OK guys, running on a single instance is REALLY a BAD IDEA for non-pet-projects....

MaKey · 2025-11-13T18:32:54 1763058774

I think you're being overly dramatic. In practice I've seen complexity (which HA setups often introduce) causing downtimes far more often than a service being hosted only on a single instance.

mads_quist · 2025-11-13T20:28:25 1763065705

You'll have planned downtime just for upgrading MongoDB version or rebooting the instance. I don't think that this is sth you'd want to have. Running MongoDB in a replica set is really easy and much easier than running postgres or MySQL in an HA setup.

No need for SREs. Just add 2 more Hetzner servers.

spwa4 · 2025-11-13T22:55:35 1763074535

The sad part of that is that 3 Hetzner servers are still less than 20% of the price of equivalent AWS resources. This was already pretty bad when AWS started, but now it's reaching truly ridiculous proportions.

from the "Serverborse": i7-7700 with 64GB ram and 500G disk.

37.5 euros/month

This is ~8 vcpus + 64GB ram + 512G disk.

585 USD/month

It gets a lot worse if you include any non-negligible internet traffic. How many machines before for your company a team of SREs is worth it? I think it's actually dropped to 100.

mads_quist · 2025-11-14T06:26:58 1763101618

Sure, I am not against Hetzner, it's great. I just find that running sth in HA mode is important for any service that is vital to customers. I am not saying that you need HA for a website. Also, I run many applications NOT in HA mode but those are single customer applications where it's totally fine to do maintenance at night or on the weekend. But for SaaS this is probably not a very good idea.
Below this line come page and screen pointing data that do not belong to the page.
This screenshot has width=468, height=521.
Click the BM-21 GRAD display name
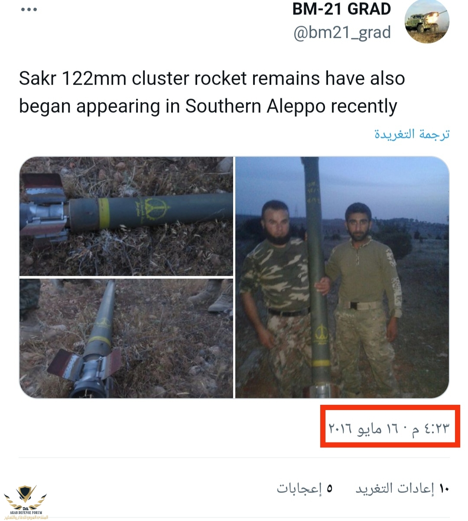(x=341, y=9)
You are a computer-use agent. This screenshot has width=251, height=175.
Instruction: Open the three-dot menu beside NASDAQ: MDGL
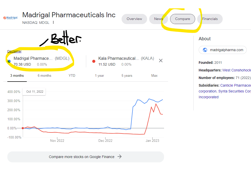[x=53, y=22]
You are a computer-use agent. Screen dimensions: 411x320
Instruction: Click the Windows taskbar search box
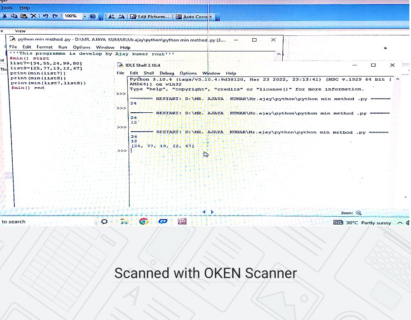pyautogui.click(x=14, y=222)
lewiscollard · 2025-11-13T18:49:26 1763059766

Yes, any time someone says "I'm going to make a thing more reliable by adding more things to it" I either want to buy them a copy of Normal Accidents or hit them over the head with mine.

immibis · 2025-11-14T14:53:19 1763131999

How bad are the effects of an interruption for you? Google has servers running every day, but you with one server can afford to gamble on it, since it probably won't fail for years - no matter the hardware though, keep a backup, because data loss is permanent. Would you lose millions of dollars a minute, or would you just have to send an email to customers saying "oops"?

Risk management is a normal part of business - every business does it. Typically the risk is not brought down all the way to zero, but to an acceptable level. The milk truck may crash and the grocery store will be out of milk that day - they don't send three trucks and use a quorum.

If you want to guarantee above-normal uptime, feel free, but it costs you. Google has servers failing every day just because they have so many, but you are not Google and you most likely won't experience a hardware failure for years. You should have a backup because data loss is permanent, but you might not need redundancy for your online systems. Depending on what your business does.

smartbit · 2025-11-14T06:21:05 1763101265

Normal Accidents https://en.wikipedia.org/wiki/Normal_Accidents

PunchyHamster · 2025-11-13T21:38:00 1763069880

HA can be hard to get right, sure, but you have to at least have (TESTED) plan for what happens

"Run a script to deploy new node and load last backup" can be enough, but then you have to plan on what to tell customers when last few hours of their data is gone

badestrand · 2025-11-14T05:43:19 1763098999

I have a website with hundreds of thousands of monthly visitors running on a single Hetzner machine since >10 years (switched machines inside Hetzner a few times though).

My outage averages around 20 minutes per year, so an uptime of around 99.996%.

I have no idea where you see those "huge outages" coming from.

freefaler · 2025-11-13T20:10:16 1763064616

We have used Hetzner for 15+ years. There were some outages with the nastiest being the network ones. But they're usually not "dramatically bad" if you build with at least basic failover. With this we had seen less than 1 serious per 3 years. Most of the downtime is because of our own stupidity.

If you know what you're doing Hetzner is godsend, they give you hardware and several DCs and it's up to you what you can do. The money difference is massive.

notTooFarGone · 2025-11-13T19:11:15 1763061075

There are so many applications the world is running on that only have one instance that is maybe backupped. Not everything has to be solved by 3 reliability engineers.

antoniojtorres · 2025-11-13T18:12:22 1763057542

agree on single instance, but for hetzner, I run 100+ large bare metal servers in hetzner, have for at least 5 years and there’s only been one significant outage they had, we do spread across all their datacenter zones and replicate, so it’s all been manageable. It’s worth it for us, very worth it.

raxxorraxor · 2025-11-14T12:31:54 1763123514

Tell me about a service that needs this reliability please. I cannot think of anything aside perhaps some financial transaction systems, which all have some fallback message queue.

Also, all large providers had outages of this kind as well. Hell, some of them are partially so slow that you could call it an outages as well.

Easy config misstep and your load balancer goes haywire because you introduced unnecessary complexity.

I did that because I needed a static outgoing IP on AWS. Not fun at all.